Listed records: Begin

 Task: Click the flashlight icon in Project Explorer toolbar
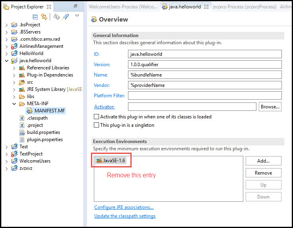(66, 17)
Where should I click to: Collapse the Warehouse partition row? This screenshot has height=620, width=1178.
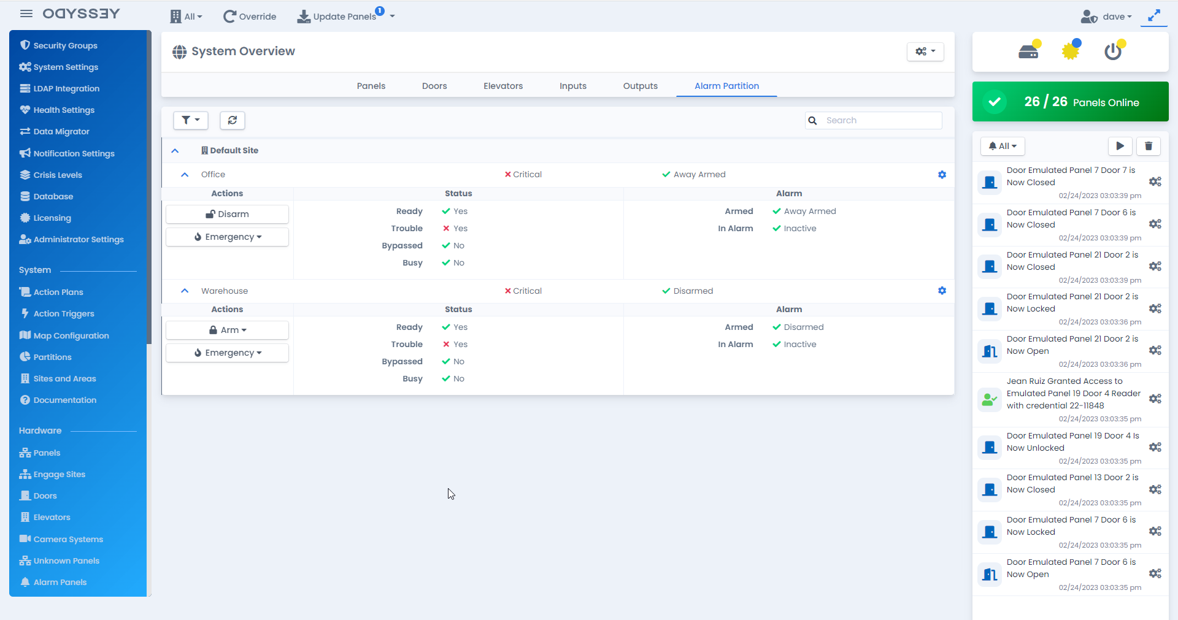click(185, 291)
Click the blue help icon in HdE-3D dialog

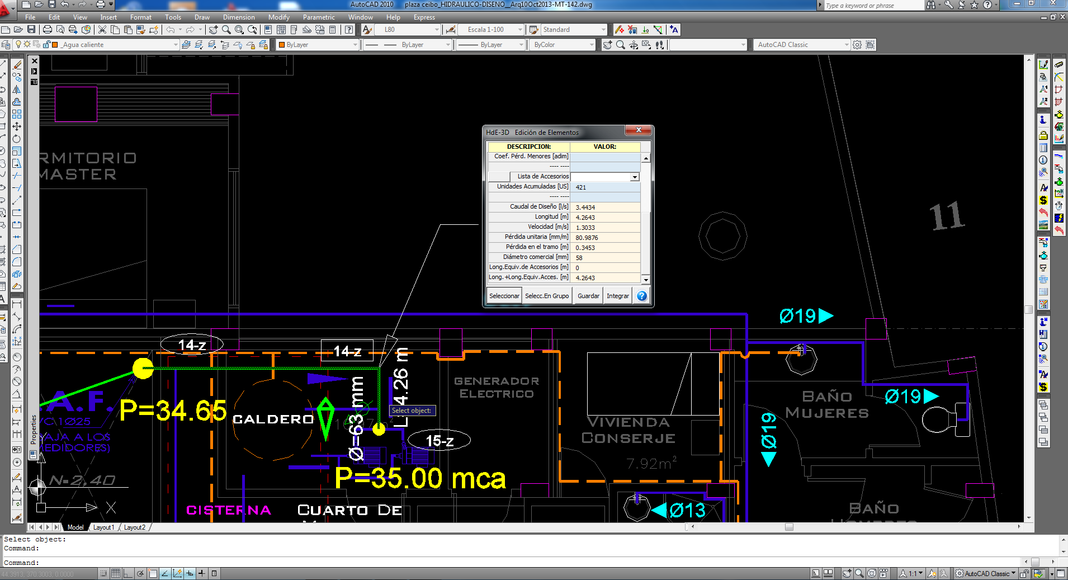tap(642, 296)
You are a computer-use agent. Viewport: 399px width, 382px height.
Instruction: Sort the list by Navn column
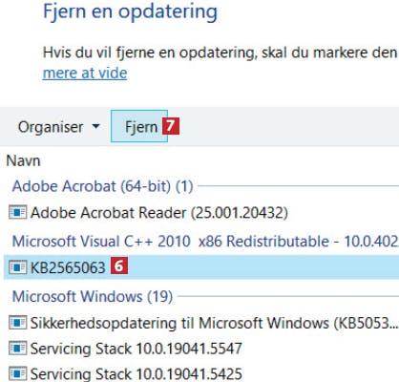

Listed records: End

# [Exercise details]
Type the entries above out again exactly, with no pictures.

# [Result of the exercise]
 Task: Click the flashlight icon in Project Explorer toolbar
(66, 17)
Where should I click to: Collapse the Warehouse partition row? This screenshot has height=620, width=1178.
click(185, 291)
Click the blue help icon in HdE-3D dialog

tap(642, 296)
You are a computer-use agent. Viewport: 399px width, 382px height.
Instruction: Sort the list by Navn column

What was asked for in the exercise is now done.